Battery life can be good. The J7 clocked 6 hours and 21 minutes inside our rundown test, where we set screen brightness to maximum and stream full-screen video over LTE. That’s a comparable as you’ll receive with the Stylo 2 (6 hours, 6 minutes), although smaller Galaxy J3 outstrips both with an extraordinary 9 hours and 27 minutes. Regardless, all day utilization is not a problem, and you could always swap out the removable battery.

Camera performance isn’t as strong. The 13-megapixel rear sensor is with the capacity of taking clear shots, especially outdoors, nonetheless it often loses fine details like individual branches and tree leaves. Going for a picture of several intricate objects, such as a row of bushes, led to the closest bush appearing finely detailed, but those in the center of the shot or off aside looked noisy. Color reproduction also will vary dramatically. Outside, colors like reds and greens have a tendency to dominate, while indoors colors are more accurately represented.

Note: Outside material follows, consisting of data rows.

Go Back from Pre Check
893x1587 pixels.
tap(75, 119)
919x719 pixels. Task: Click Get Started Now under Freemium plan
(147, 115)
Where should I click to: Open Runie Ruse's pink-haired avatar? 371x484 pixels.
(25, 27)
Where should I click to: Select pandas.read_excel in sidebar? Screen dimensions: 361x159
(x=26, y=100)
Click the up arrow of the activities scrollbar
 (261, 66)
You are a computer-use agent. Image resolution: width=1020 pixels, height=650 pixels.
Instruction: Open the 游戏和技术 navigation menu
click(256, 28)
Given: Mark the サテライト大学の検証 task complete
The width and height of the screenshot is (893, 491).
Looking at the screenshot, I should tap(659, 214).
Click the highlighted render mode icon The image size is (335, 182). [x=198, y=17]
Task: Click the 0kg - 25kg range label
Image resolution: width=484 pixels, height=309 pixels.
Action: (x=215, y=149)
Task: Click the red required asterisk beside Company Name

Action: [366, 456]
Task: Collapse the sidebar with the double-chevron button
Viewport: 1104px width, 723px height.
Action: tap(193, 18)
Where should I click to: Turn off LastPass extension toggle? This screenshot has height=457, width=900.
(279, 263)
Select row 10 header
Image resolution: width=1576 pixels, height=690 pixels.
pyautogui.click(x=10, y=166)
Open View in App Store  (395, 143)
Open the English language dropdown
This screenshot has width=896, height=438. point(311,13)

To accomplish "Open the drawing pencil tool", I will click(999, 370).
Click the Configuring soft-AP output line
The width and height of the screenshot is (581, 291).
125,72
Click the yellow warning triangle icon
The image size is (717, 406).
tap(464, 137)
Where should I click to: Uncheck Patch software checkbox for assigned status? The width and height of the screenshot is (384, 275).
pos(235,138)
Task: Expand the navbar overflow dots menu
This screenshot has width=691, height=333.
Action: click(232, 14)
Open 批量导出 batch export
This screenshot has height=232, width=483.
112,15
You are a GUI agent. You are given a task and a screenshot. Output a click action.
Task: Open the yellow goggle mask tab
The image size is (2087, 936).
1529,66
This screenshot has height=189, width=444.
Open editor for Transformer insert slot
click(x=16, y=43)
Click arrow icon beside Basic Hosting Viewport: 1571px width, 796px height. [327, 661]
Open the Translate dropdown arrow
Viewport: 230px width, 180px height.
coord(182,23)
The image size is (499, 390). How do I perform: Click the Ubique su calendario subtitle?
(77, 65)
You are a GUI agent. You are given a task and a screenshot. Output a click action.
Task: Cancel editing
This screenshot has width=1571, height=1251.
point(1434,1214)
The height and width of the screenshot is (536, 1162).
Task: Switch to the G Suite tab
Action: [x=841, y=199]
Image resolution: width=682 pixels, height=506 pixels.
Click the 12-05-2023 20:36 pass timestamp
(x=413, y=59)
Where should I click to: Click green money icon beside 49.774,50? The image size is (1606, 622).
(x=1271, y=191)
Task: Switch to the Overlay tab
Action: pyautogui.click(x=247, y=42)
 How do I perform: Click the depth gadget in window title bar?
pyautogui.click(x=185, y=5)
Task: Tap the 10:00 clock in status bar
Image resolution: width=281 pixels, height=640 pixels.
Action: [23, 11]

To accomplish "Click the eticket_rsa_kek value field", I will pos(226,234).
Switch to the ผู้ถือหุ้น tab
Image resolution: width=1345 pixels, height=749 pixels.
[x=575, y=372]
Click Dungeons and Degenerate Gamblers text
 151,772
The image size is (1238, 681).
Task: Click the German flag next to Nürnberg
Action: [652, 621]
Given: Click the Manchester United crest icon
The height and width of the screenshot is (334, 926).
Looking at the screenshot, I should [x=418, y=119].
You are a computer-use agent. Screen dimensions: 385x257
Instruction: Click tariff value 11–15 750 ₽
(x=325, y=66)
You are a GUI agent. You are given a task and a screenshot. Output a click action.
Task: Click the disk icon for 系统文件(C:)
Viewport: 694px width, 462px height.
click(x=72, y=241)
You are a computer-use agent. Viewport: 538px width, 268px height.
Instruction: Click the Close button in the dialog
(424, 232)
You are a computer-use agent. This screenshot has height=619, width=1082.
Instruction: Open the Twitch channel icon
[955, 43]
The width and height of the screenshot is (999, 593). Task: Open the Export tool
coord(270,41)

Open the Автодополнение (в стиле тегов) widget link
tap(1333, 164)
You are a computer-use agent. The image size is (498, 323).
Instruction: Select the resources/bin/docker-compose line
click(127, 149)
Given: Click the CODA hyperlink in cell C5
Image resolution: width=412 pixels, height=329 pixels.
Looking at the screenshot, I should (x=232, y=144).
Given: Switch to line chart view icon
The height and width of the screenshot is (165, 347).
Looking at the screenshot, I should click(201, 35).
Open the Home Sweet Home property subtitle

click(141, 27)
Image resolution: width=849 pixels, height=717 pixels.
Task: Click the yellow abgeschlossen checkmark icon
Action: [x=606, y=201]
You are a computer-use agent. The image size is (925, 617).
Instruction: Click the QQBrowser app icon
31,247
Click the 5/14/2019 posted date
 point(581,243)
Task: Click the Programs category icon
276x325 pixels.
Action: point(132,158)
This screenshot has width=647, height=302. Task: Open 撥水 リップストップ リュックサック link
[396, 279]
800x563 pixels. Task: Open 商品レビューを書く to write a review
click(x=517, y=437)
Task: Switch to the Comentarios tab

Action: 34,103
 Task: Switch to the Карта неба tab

On the plus side, 1080p video records at a reliable 30fps. And the 5-megapixel front-facing camera takes good, crisp shots in every but low-light settings.

Software and Apps
The J7 joins the growing rank of new phones shipping with the most recent Android 6.0.1 Marshmallow software. You will discover Samsung’s TouchWiz UI extensions running at the top, which brings numerous visual changes including custom iphone app icons, an altered notification shade, and a different settings menu.

There is also some custom features just like the aforementioned Outdoors mode, a style Selector (which is self-explanatory), and a good Manager, which cleans up used space and background processes. Two particularly useful features include ENERGY SAVING mode, which reduces performance and turns off network connectivity to sip battery, and Ultra ENERGY SAVING mode, which sets the telephone to black and white.

Much like all carrier offerings, there’s some bloatware on the J7. Amazon, Amazon Kindle, Amazon Music, Amazon Photos, Amazon Video, Boost Fun & Games, Boost Zone, Facebook, Gadget Guardian, Galaxy Apps, Instagram, and Samsung Milk Music software are all pre-installed. It isn’t much load, but combined with operating-system and UI tweaks, it requires up practically half of the 16GB of internal storage, leaving you with 8.41GB.

For $230, the Samsung Galaxy J7 is an extremely capable phablet held back only by mixed camera performance and lackluster call quality. Unless you’re thinking about a stylus, the J7 is an improved buy compared to the $180 Stylo 2, because of its better processor, dual-band Wi-Fi, and NFC support. It is also an improved deal compared to the aging ZTE Boost Max+ ($199.99), which includes outdated hardware and software. Short of a pricey, high-end phone just like the Iphone 6s Plus, you will not find an improved phablet on Boost Mobile.